> To do
From the rhinoplasty page below, copy word for word the part starting at "Speaking to the" and ending at "the surgery performed?".

> Exercise passage

BEGIN

A rhinoplasty is a surgery made to improve the shape and profile of the nose. It may have an aesthetic or functional purpose. In case of breathing difficulties, rhinoplasty can be associated with septoplasty to straighten a deviated nasal septum. Surgical techniques have improved during the years.
The reasons to undergo rhinoplasty may be:
- Reconstructive: to recover a normal aspect of the nose after a trauma, malformation or surgery;
- Functional: to improve breathing in case of deviated septum – the so-called rhinoseptoplasty.
Why undergo this surgery?
Patients who go to a plastic surgeon for cosmetic rhinoplasty are generally people who are not satisfied with the shape and proportions of their nose, perceived as not in harmony with their face and with their aesthetic views. In case of difficult breathing due to a deviation of the septum, this surgery can have both an aesthetic and a functional value, and associate the correction of the septum deviation – the so-called septorhinoplasty - to the remodelling of the nose. A last group of patients that undergo rhinoplasty are those who are not satisfied of their first rhinoplasty and require new surgery to improve their profile. This is known as secondary rhinoseptoplasty. Rhinoplasty is a surgery that modifies the profile of the nose and consequently the shape of the face, the cornerstone of our identity. Therefore, patients should think a lot before undergoing this surgery. This kind of decision cannot be impulsive or taken hastily. This kind of surgery is not recommended before the age of 16 for women and before 17 for men, as the structure of both the nose and face are still growing before those ages.
What needs to be done before surgery?
Speaking to the plastic surgeon before surgery helps eliminate doubts and perplexities and understand exactly how the surgery will be carried out and all options suitable for one’s case. In order to achieve the best result, all possible variables to the surgery procedure will be taken into consideration depending on the patient’s physical characteristics and needs. The visit is non-binding and gives one the possibility to have all data regarding the surgical and post-surgery programme, the drugs to take, necessary analyses, check-ups, and cost
How is the surgery performed?

END

> Supplied material
BEGIN

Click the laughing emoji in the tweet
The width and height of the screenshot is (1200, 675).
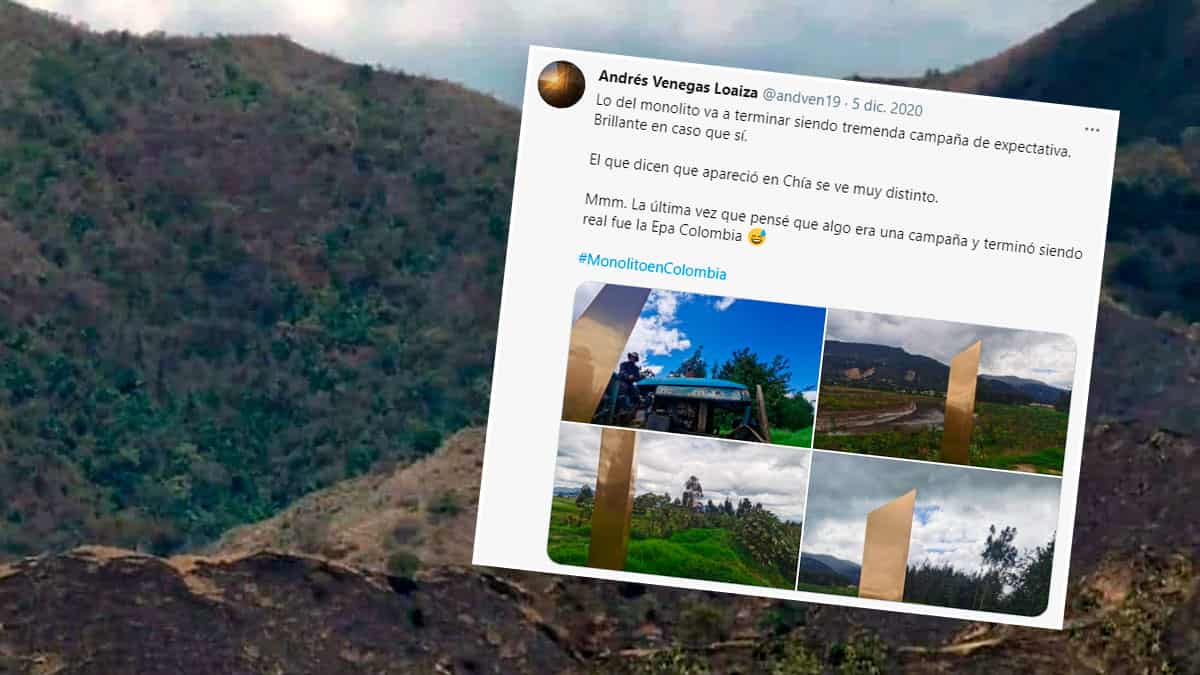(756, 237)
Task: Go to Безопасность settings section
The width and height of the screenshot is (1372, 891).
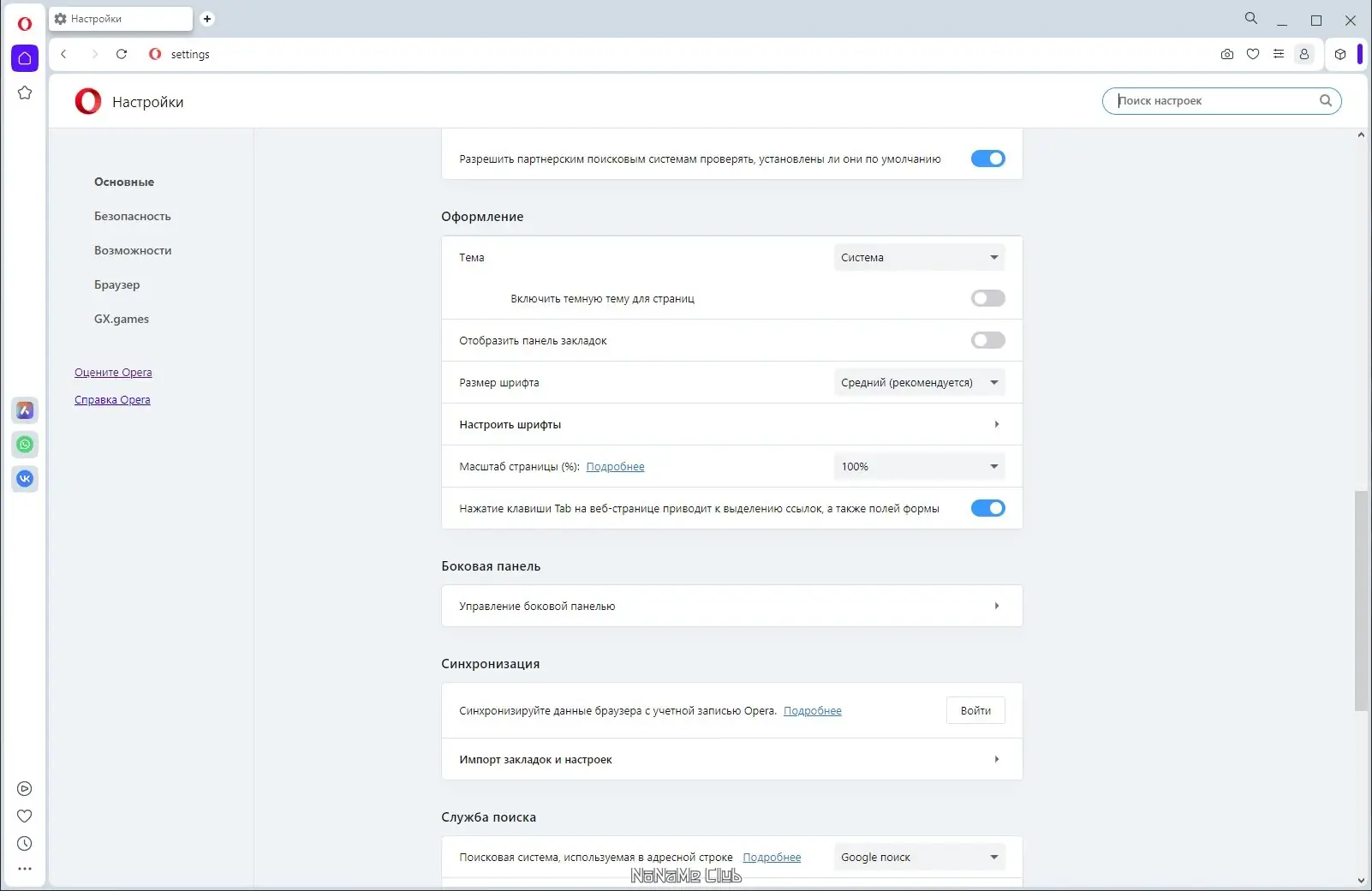Action: (x=133, y=216)
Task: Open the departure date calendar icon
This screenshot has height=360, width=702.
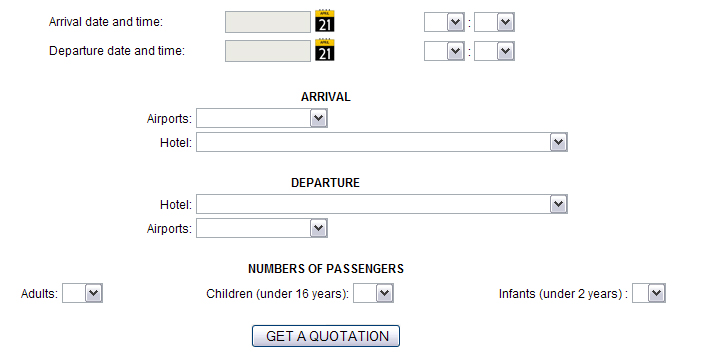Action: (325, 50)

END

> Exercise answer
Speaking to the plastic surgeon before surgery helps eliminate doubts and perplexities and understand exactly how the surgery will be carried out and all options suitable for one’s case. In order to achieve the best result, all possible variables to the surgery procedure will be taken into consideration depending on the patient’s physical characteristics and needs. The visit is non-binding and gives one the possibility to have all data regarding the surgical and post-surgery programme, the drugs to take, necessary analyses, check-ups, and cost
How is the surgery performed?